Levent Bakırcı ve Tanja Ariane Baumgartner (Foto : Patrice Nin)
Ezber bozan yapımlar: Mahkûm ve Mavi Sakal’ın Şatosu Toulouse Operası’nda
Birkaç yıl önce, konser, opera, bale etkinliklerinin sezon açılışı sıralarında, dünya opera evlerinde o dönemde sergilenecek operalarla ilgili bir yazı yazmıştım Andante (s.63) dergisine. Avrupa’dan Amerika’ya çok sayıda opera evinin yıllık programlarını bir yandan izleyicilerine sürekli aynı eserleri sunmaktan kaçınma; diğer yandan ihmal edilmiş çok farklı dönemlere ait operaları sahneye taşıma çabası içinde hazırladıklarından söz etmiş, bu operaları ve onları sergileyen opera evlerini sıralamıştım. Bu yıl durum nedir diye bakınırken Toulouse Operası (Théâtre du Capitole de Toulouse) dikkatimi çekti; Toulouse, Béla Bartók’un Mavi Sakal’ın Şatosu ve Luigi Dallapiccola’nın Mahkûm (Il Prigioniero) operalarıyla sezon açılışını yapıyordu. Bu yıl ölümünün 70. yılında çeşitli etkinliklerle anılan Béla Bartók’un bu tek operasını inceledikten (Andante dergisi, Bartok Festivali eki) sonra, öylesine hayran kaldım ki, bu operayı sahneye taşıyan her opera evi dikkatimi çeker oldu. Lakin Dallapiccola’nın Mahkûm operası da yakından tanıdığımı iddia edemeyeceğim bir bestecinin, az sahnelenen dört operasından biri olarak ilgimi çekti; Toulouse açılışta bu operayı da sahneye taşıyacaktı.

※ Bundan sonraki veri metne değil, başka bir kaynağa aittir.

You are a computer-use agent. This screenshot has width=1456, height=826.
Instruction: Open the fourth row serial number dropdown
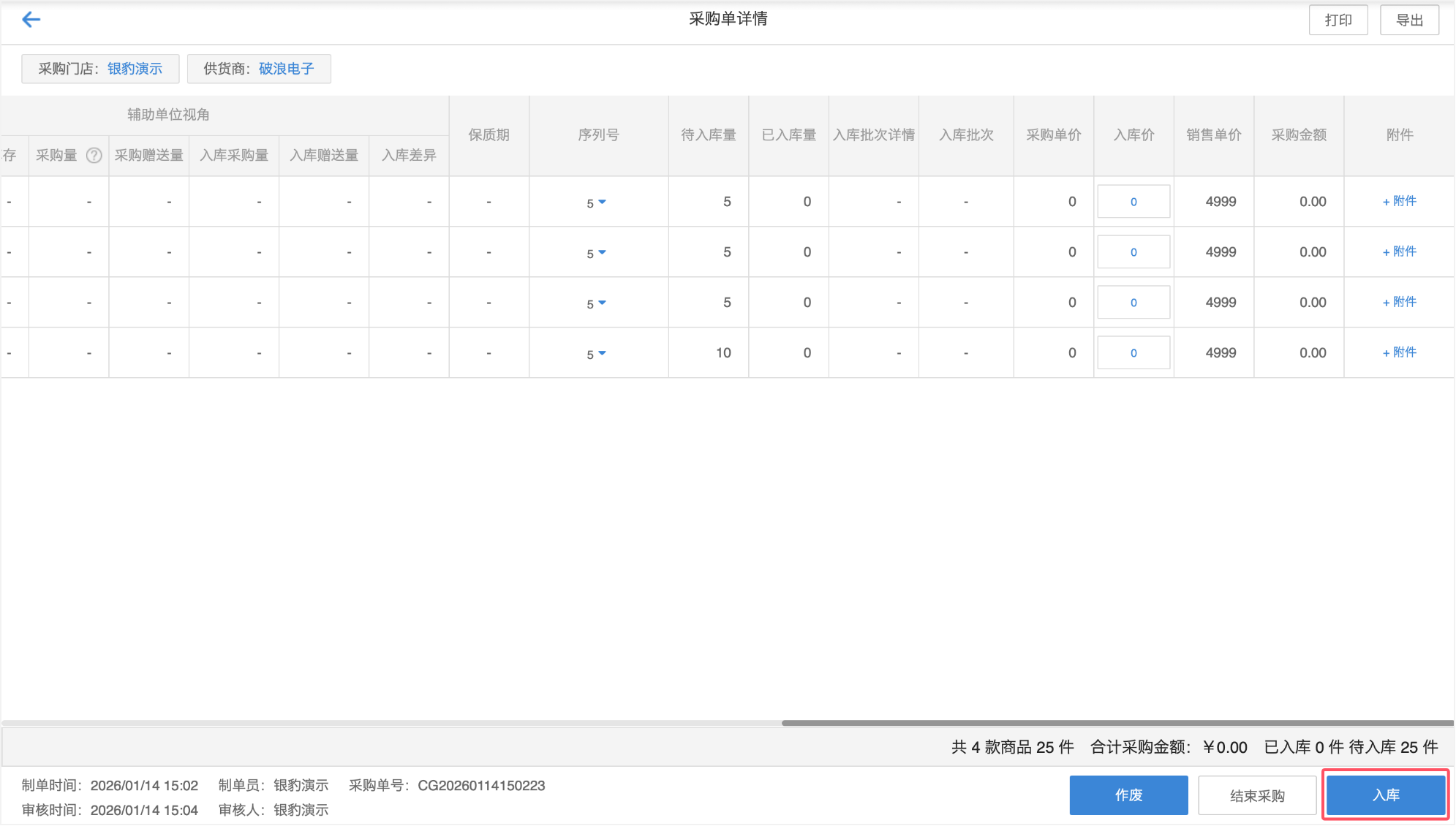point(601,353)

Luigi Dallapiccola 1904-1975 yılları arasında yaşamış, 12-ses dizgesiyle bestelenmiş eserlerin yanında, tonal stilde yapıtlar da yaratmış bir besteci ve piyanist. Mahkûm operası 1944-1948 yılları arasında ortaya çıkmış ve ilk kez 1949 yılında Floransa’da seslendirilmiş. Mavi Sakal’ın Şatosu gibi, 1 Prolog ve 1 Perdeden oluşuyor ve onun gibi simgelerle dolu. Müzikal bakımdan zengin olduğu kadar, psikolojik açıdan da yoğun bir opera. Aslında form olarak çok farklı iki yapıt. Her iki eser de kısa olduklarından, genellikle başka eserlerle sahneleniyor. Örneğin Mavi Sakal’ın Şatosu bu sezon Paris Operası’nda Francis Poulenc’in İnsan Sesi operasıyla birlikte programa alınmış.
Levent Bakırcı (Foto : Patrice Nin)
Il Prigioniero operasını benim için ilginç kılan bir başka husus da Nürnberg, Almanya’da yerleşik bariton Levent Bakırcı’nın başrolü seslendirdiğini öğrenmiş olmam. Levent Bakırcı’yı ne yazık ki canlı dinlemişliğim yok. Lakin Il Prigioniero’nun (Mahkûm) France Musique radyosundan naklen yayını sayesinde Bakırcı’yı dinlediğimde, çok olgun, sağlam bir müzik çizgisi olan, bas-baritona yakın koyu ama renkli sese sahip bir sanatçı olduğunu fark ettim. Çok güç bir partisi olan “Mahkûm” rolünü başarıyla seslendirdi. Yanında, mahkûmun annesi rolünde mezzosoprano Tanja Ariane Baumgartner de hemen dikkat çekiyordu. Baumgartner’i daha önce Frankfurt’ta, Adriana Lecouvreur operasında, Prenses De Bouillon rolünde dinlemiştim; müthiş bir performans sergilemişti. İki koyu renk ses, Il Prigioniero’da çok başarılıydılar. Gardiyan ve aynı zamanda engizisyon yargıcı rolünde ( olay 16. Yüzyılda, Zaragoza, İspanya geçer) tenor Gilles Ragon da, üstlendiği kötü, şeytani rolü sesiyle güzel yansıtıyordu. Tito Cecchini’nin şefliğini, Fransız Aurélien Bory’nin rejisini gerçekleştirdiği Il Prigioniero operasında bariton Levent Bakırcı’nın Fransa’nın ihtisas dergilerinden gerek sesi, gerekse oyun gücü için çok iyi eleştiriler almasına ayrıca sevindim. Yurt dışındaki Türk sanatçıların müzik dünyasındaki etkinliklerine ilişkin güzel haberler almak insanı ferahlatıyor. Hepsinin yolu açık olsun. Sonuçta bir Türk sanatçının kendini kabul ettirmesinin ne kadar zor olduğunu biliyoruz.